• WHAT TO DO
Count how many lines of the data below contain the string "should", treating uppercase and lowercase as different. Give only the number.

Stored data
┌──

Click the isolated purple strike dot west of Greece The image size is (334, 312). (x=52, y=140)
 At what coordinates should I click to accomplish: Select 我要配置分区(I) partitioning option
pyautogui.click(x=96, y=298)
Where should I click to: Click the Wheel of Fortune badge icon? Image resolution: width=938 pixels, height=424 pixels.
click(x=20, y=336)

└──

• WORKED SOLUTION
2